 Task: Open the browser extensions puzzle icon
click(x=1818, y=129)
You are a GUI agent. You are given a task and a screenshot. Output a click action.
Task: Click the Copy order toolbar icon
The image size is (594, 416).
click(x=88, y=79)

====

--- WHAT TO WORK ON ---
Could you copy out every one of the rows above verbatim, keeping each line unchanged?

--- SOLUTION FOR THIS EXERCISE ---
 Task: Open the browser extensions puzzle icon
click(x=1818, y=129)
You are a GUI agent. You are given a task and a screenshot. Output a click action.
Task: Click the Copy order toolbar icon
The image size is (594, 416).
click(x=88, y=79)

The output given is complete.